■ WHAT IS NEEDED ■
Please return every line of the records below that holds the word "computer".

=== MATERIAL PROVIDED ===

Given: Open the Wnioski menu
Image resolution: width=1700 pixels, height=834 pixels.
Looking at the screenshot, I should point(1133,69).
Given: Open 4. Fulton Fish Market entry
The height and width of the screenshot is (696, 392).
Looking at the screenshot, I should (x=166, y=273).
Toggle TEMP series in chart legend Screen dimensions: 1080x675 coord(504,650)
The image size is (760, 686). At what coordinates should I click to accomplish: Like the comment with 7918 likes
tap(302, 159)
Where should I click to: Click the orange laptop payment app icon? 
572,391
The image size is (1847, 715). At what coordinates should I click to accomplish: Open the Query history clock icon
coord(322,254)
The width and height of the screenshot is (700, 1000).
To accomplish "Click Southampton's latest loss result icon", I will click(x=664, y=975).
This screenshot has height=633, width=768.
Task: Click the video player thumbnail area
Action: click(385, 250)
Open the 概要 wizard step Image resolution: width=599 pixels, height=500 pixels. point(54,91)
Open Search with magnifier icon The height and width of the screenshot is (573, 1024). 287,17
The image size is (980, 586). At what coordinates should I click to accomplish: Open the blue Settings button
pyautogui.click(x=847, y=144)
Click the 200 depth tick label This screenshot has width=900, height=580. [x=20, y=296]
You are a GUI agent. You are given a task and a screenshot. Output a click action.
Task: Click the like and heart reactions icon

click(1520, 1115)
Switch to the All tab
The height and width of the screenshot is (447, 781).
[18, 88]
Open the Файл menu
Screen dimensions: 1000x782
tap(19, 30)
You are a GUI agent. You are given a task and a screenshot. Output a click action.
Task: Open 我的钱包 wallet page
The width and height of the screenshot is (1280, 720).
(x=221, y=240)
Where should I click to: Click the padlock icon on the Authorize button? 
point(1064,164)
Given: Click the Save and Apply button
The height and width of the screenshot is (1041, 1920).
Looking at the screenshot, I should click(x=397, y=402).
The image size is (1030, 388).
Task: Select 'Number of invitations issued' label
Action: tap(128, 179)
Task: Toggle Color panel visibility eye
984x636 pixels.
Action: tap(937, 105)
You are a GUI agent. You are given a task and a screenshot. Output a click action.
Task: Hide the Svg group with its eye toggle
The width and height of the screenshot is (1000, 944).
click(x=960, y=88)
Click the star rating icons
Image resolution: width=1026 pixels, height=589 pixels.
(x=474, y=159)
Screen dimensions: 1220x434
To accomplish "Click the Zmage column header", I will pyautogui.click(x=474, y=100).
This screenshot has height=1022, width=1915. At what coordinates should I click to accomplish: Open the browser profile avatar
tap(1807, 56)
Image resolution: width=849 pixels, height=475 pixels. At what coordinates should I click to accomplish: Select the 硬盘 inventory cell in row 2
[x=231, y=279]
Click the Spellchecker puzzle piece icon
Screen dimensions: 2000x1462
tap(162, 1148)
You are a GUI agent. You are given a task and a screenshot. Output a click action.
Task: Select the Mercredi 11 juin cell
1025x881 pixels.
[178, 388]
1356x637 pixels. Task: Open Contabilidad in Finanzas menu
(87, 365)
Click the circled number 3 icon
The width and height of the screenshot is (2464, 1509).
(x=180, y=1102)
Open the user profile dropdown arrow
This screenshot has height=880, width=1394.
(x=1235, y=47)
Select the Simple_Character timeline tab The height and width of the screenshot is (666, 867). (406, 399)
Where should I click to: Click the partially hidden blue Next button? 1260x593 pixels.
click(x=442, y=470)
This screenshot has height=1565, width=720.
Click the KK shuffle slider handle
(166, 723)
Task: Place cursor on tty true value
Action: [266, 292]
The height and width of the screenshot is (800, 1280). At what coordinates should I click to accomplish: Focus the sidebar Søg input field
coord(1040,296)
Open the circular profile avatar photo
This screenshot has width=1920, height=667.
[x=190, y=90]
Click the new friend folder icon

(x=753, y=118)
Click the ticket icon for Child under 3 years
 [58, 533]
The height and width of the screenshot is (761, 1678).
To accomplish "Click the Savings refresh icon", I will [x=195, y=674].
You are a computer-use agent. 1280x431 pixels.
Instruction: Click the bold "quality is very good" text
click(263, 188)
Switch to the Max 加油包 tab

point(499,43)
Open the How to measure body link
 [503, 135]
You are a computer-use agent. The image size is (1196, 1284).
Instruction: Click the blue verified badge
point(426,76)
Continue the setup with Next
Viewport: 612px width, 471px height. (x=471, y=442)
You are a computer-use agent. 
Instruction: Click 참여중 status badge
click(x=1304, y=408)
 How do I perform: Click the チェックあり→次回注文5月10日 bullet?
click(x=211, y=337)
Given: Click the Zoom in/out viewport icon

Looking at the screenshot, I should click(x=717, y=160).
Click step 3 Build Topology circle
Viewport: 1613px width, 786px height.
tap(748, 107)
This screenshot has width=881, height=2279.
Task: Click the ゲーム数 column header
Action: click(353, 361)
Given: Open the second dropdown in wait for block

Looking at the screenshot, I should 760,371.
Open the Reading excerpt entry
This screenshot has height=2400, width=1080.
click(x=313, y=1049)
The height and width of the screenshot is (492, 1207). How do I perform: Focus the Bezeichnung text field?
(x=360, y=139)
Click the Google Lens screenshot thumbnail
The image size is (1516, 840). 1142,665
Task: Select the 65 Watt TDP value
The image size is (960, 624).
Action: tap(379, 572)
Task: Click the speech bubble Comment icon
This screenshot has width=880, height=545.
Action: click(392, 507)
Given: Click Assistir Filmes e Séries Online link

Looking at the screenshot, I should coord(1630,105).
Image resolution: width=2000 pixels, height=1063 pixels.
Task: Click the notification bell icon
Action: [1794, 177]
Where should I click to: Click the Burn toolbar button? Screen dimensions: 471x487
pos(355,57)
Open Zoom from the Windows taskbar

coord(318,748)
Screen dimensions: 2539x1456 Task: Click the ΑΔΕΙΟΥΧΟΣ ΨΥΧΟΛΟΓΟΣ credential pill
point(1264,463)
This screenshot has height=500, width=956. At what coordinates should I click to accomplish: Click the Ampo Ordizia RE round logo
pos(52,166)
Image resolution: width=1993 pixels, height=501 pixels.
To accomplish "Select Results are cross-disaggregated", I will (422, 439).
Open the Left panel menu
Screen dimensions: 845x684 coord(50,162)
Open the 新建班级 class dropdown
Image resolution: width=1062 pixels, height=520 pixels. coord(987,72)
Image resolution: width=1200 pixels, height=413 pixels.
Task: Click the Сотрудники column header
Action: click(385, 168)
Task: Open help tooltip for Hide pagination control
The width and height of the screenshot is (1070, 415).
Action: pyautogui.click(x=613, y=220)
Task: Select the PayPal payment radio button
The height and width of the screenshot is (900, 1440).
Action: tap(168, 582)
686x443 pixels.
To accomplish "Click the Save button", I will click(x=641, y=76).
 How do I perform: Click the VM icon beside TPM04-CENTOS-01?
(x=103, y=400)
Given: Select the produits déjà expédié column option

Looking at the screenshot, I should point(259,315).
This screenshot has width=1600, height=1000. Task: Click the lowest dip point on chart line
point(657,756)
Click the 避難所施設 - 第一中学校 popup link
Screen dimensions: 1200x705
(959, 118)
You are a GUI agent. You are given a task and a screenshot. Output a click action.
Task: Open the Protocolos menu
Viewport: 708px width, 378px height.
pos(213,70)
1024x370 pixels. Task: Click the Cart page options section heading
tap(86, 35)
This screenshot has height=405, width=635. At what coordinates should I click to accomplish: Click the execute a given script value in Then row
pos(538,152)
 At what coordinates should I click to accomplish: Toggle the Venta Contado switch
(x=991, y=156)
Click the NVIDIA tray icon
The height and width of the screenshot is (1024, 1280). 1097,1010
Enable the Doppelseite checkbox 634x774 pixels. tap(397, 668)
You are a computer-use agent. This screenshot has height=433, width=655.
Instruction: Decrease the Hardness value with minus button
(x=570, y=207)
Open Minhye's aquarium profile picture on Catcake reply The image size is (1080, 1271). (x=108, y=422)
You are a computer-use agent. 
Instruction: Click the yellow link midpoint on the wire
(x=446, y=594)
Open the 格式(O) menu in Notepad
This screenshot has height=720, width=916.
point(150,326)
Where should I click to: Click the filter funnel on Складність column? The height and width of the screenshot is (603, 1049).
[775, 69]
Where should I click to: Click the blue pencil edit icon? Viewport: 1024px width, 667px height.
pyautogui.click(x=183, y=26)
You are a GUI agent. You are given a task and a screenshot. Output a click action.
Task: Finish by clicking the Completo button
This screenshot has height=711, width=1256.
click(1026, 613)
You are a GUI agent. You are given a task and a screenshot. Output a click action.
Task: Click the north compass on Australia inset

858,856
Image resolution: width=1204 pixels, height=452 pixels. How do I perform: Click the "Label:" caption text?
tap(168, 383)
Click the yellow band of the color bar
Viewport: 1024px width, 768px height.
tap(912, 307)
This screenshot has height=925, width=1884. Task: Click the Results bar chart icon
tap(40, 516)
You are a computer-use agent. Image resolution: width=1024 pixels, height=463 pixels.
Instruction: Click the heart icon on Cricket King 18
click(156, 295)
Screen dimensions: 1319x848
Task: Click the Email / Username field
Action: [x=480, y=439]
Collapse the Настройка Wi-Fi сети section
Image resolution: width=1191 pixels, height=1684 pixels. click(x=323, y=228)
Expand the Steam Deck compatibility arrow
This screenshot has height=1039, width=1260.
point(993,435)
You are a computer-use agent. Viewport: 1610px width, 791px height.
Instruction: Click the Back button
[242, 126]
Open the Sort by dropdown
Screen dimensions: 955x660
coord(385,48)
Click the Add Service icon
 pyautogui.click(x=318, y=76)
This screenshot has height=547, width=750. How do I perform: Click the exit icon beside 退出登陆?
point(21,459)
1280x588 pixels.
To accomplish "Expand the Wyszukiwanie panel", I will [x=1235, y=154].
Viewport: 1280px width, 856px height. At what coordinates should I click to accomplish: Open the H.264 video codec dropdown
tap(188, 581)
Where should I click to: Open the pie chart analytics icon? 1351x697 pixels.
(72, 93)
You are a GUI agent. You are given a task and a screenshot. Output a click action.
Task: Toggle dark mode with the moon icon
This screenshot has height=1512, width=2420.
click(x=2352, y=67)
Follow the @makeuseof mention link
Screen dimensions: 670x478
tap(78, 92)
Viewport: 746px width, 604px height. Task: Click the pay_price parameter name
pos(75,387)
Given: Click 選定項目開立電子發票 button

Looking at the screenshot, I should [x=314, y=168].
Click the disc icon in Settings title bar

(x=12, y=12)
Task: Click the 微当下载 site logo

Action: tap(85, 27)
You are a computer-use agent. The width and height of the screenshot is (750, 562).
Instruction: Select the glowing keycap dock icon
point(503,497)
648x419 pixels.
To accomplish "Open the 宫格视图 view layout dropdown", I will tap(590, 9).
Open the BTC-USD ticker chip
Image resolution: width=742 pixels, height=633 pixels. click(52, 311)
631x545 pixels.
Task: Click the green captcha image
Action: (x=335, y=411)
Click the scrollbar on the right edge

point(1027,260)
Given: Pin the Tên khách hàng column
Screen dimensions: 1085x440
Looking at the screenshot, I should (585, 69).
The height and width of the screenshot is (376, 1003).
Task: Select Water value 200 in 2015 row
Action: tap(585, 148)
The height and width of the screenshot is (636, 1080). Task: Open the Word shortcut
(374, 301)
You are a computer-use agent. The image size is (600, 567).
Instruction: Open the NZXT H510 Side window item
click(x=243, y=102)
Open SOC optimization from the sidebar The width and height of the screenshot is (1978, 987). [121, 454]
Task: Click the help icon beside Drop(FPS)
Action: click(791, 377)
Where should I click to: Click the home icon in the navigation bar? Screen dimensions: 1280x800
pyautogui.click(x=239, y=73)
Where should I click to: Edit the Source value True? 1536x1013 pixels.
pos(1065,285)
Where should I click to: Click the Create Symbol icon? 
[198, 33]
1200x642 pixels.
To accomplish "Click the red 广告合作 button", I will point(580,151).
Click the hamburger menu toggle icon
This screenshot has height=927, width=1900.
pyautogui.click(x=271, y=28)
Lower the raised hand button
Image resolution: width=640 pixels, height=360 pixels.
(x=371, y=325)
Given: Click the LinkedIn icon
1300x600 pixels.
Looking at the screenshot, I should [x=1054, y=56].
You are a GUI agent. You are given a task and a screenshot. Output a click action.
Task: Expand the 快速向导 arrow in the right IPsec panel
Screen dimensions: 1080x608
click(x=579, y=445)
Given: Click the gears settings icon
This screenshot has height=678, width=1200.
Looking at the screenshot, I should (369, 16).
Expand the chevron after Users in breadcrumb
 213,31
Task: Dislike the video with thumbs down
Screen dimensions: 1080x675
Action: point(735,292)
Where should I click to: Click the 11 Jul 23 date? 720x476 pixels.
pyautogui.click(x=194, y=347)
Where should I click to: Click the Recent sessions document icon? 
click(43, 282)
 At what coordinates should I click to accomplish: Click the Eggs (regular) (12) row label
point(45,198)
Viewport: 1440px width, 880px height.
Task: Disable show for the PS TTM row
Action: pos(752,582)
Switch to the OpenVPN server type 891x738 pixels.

===

■ WRITTEN SOLUTION ■
You are a computer-use agent. 1280x431 pixels.
You are a computer-use agent. The image size is (1196, 1284).
You are a computer-use agent. 
You are a computer-use agent. This screenshot has height=433, width=655.
You are a computer-use agent. 
You are a computer-use agent. Image resolution: width=1024 pixels, height=463 pixels.
You are a computer-use agent. Viewport: 1610px width, 791px height.
You are a computer-use agent. The width and height of the screenshot is (750, 562).
You are a computer-use agent. The image size is (600, 567).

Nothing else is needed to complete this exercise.